Leggere il libro oggi, nel cuore di una pandemia che ha mostrato la spaventosa fragilità delle nostre strutture sociali e istituzioni politiche, è un’esperienza che provoca una profonda inquietudine. Nel libro di Wright un virus immaginario, l’influenza Kongoli – una malattia più letale del covid-19 – imperversa nel mondo, scatenando una serie di orrori distopici. Il cibo comincia a scarseggiare, i governi crollano, un ciberattacco mette internet fuori uso, e lo scoppio di una guerra tra Stati Uniti e Russia trascina il mondo in una nuova età oscura. “Restava poco della modernità, a parte le armi”, scrive Wright con il suo tono schietto, da reporter. Leggendo un passaggio che racconta come l’assalto ai bancomat abbia reso quasi impossibile l’acquisto di cibo per il protagonista, ho pensato ai 23 dollari nel mio portafoglio e ho preso l’appunto mentale di ritirare più contanti.

Wright mi ha raccontato di aver vissuto qualcosa di simile. Durante la scrittura aveva preparato sul suo computer un calendario per tenere traccia dei movimenti dei suoi personaggi mano a mano che il virus si diffondeva nel mondo. Anche se da allora ha cercato di cancellarlo, i promemoria continuano, di tanto in tanto, a fare misteriosamente capolino. All’inizio di marzo, quando la città di Austin stava ancora discutendo se cancellare o meno il festival South by Southwest, Wright ha pensato alla sequenza in cui il suo protagonista, l’epidemiologo Henry Parsons, dice alla moglie di fare scorte e di prepararsi a resistere per un periodo di difficoltà. Poi ha ordinato dei semi e ha piantato della lattuga. “Il mio protagonista mi stava suggerendo che avremmo dovuto fare lo stesso”.

Henry riuscirà alla fine a trovare casualmente un primo vaccino, e a tracciare la storia del virus fino alle sue sorprendenti origini. Ma il mondo sarà comunque radicalmente trasformato, e non in meglio “Ho scritto il libro in un periodo di desolazione nazionale. Gli Stati Uniti stanno declinando, la nostra politica è diventata troppo litigiosa, siamo ormai paralizzati in quanto paese”, ha spiegato Wright. “E quindi il libro riflette questo atteggiamento. E francamente, alla fine del libro, il paese non riesce a essere all’altezza della sfida”.

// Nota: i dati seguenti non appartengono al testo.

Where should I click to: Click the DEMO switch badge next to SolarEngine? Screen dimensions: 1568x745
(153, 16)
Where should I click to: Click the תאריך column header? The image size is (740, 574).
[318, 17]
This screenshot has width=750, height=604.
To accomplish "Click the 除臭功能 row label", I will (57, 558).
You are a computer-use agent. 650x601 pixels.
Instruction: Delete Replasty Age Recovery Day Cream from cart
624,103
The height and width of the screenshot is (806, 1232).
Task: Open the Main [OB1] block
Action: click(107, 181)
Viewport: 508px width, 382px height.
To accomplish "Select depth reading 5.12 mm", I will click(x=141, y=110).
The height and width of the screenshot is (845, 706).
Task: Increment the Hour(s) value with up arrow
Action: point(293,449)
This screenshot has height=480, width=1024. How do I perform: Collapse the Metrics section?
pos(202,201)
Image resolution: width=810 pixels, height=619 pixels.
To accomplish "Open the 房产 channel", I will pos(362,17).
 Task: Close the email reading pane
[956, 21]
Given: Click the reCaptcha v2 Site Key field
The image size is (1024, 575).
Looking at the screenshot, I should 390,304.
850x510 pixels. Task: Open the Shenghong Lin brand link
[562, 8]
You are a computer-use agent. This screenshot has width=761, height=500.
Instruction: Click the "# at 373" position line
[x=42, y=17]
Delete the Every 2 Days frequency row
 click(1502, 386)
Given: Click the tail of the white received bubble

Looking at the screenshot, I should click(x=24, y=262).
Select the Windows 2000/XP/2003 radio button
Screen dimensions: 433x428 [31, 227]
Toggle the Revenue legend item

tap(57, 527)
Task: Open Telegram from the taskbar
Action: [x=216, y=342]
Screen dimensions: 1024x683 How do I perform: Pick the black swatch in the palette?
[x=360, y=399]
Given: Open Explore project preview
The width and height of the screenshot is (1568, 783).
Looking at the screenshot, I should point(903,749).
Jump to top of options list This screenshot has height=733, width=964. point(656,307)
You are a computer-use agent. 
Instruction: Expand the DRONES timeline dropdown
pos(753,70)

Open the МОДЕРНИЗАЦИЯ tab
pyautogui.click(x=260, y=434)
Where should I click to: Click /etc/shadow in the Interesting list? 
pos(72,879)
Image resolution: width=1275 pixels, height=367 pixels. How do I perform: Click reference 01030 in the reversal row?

In questi giorni Wright, che si è messo in isolamento nella sua casa di Austin, dove la sera suona il pianoforte con sua figlia e suo genero, spera in un finale migliore di quello che ha immaginato nel libro. “Abbiamo davanti a noi un’opportunità per ripartire da zero culturalmente, e che potrebbe portarci a vivere tempi migliori”, mi ha detto in tono malinconico. “La peste nera aveva portato al rinascimento. Aveva messo fine al medioevo. E aperto la mentalità degli esseri umani. Oggi, non so cosa verrà fuori da tutto questo. Ma penso che l’esito sia ancora nelle nostre mani”.

(Traduzione di Federico Ferrone)

Questo articolo è uscito su Vulture.